Others, like myself, bailed when mp3.com changed their contract- it now gives mp3.com rights _perpetually_ that survive termination, and it is changeable without confirmation by the artist on only 5 days notice, and it's on the artist to keep checking that nothing changed, and then get a competent opinion if terms are changed. Only recourse is to quit. Many people are.
Me? *g* I am finding that I'm happier _without_ the financial interest (naturally, being known is great). Some mp3.commers moved to ampcast.com but I ended up on BeSonic, so my page (with a couple songs still being sorted out) is at...

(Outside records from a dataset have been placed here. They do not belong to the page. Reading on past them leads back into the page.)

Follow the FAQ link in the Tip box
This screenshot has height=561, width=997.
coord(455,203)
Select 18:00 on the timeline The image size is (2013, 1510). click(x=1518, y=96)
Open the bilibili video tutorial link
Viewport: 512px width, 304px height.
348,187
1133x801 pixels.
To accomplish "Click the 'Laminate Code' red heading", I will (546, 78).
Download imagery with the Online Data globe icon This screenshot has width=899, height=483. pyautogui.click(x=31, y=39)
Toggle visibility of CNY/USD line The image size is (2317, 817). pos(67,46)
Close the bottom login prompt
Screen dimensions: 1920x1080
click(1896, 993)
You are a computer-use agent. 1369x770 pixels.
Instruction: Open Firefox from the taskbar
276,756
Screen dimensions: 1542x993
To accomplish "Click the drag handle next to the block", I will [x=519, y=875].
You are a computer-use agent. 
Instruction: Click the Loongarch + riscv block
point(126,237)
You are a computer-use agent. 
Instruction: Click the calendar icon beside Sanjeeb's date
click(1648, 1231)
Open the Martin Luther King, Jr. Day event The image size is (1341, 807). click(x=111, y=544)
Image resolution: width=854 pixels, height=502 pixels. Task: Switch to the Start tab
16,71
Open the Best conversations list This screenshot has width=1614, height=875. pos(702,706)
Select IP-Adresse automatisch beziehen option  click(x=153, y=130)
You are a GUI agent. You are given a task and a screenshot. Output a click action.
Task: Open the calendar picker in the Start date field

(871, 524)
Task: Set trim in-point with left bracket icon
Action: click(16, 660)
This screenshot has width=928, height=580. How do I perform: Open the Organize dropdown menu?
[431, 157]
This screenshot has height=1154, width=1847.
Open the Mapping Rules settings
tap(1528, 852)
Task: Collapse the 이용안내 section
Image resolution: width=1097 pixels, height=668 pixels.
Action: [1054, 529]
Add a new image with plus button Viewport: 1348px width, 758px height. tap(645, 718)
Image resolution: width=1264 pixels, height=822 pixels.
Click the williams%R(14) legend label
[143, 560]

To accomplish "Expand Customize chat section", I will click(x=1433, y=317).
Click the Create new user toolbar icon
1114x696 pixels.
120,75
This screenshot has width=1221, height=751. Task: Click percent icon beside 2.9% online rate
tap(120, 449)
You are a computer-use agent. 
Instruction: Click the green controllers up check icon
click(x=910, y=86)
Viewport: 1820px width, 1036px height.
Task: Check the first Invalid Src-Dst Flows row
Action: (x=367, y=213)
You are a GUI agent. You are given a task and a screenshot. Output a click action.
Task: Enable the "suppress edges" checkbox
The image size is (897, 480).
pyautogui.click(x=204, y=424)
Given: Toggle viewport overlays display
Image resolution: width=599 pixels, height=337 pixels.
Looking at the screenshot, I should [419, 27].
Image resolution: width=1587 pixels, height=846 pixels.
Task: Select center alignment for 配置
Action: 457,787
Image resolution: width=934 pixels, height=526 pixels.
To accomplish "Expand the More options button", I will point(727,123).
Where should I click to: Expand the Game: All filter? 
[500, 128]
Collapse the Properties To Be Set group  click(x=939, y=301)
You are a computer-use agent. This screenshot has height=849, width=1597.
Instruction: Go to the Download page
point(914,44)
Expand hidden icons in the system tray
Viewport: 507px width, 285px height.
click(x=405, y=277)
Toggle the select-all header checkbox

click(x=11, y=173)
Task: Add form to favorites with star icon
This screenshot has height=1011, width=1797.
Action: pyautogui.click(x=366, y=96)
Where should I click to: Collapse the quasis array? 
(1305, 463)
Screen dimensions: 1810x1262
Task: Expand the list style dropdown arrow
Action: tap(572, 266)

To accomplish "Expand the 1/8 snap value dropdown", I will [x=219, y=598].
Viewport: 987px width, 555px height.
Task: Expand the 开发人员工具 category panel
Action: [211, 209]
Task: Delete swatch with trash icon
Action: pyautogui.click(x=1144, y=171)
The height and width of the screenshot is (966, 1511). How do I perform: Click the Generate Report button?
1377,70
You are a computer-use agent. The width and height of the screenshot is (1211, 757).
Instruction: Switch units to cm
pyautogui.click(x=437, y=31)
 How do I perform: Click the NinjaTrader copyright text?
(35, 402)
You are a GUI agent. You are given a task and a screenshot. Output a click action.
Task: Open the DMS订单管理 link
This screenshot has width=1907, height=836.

http://www.besonic.com/chrisj (hooray!)
...and there is one big change- on BeSonic I do not get paid off downloads. I prefer it that way! Read the Salon article linked above to get some idea of why. I did OK at mp3.com, made some money, but it goddamn ate my soul- I could not communicate with other musicians about fun music-geeky compositional stuff because the money got in the way- there was always someone to get _angry_ because I was too hungry for attention and obviously only out to get PFP money by boasting. *spit*Well, a little of that goes a long way. Since I left it's kept getting worse until now mp3.com is a cesspool. If you care AT ALL about being an artist and doing good work, be somewhere else. I learned from mp3.com how linking downloads (listens) with money corrupts the motivations- the fact that I was OK with not getting rich was NOT ENOUGH, I got treated as if I was just out for greed. Well, now I'm on BeSonic- anyone who wanted to listen to any of my stuff but felt it was mercenary should go filch away as I do not get paid off BeSonic downloads. Anyone who liked what I had on mp3.com should go redownload it from besonic as all the mp3.com stuff was BladeEnc and the besonic stuff is all new mixes and encoded with Frau and LAME, so it sounds way better now
:)Anyway- forget the mp3.com unsigned artist community. It's the walking dead, and you can't make it on the merits of your music on mp3.com at this point. It's a very useful lesson about capitalism mixing with art: there's always a better way to make money than by making the best product you can. mp3.com means spam, marketing, gaming and total vacuity now- ironically, every bit as bad as the _mainstream_ industry that's taking it over- but the indie community killed itself. Over money.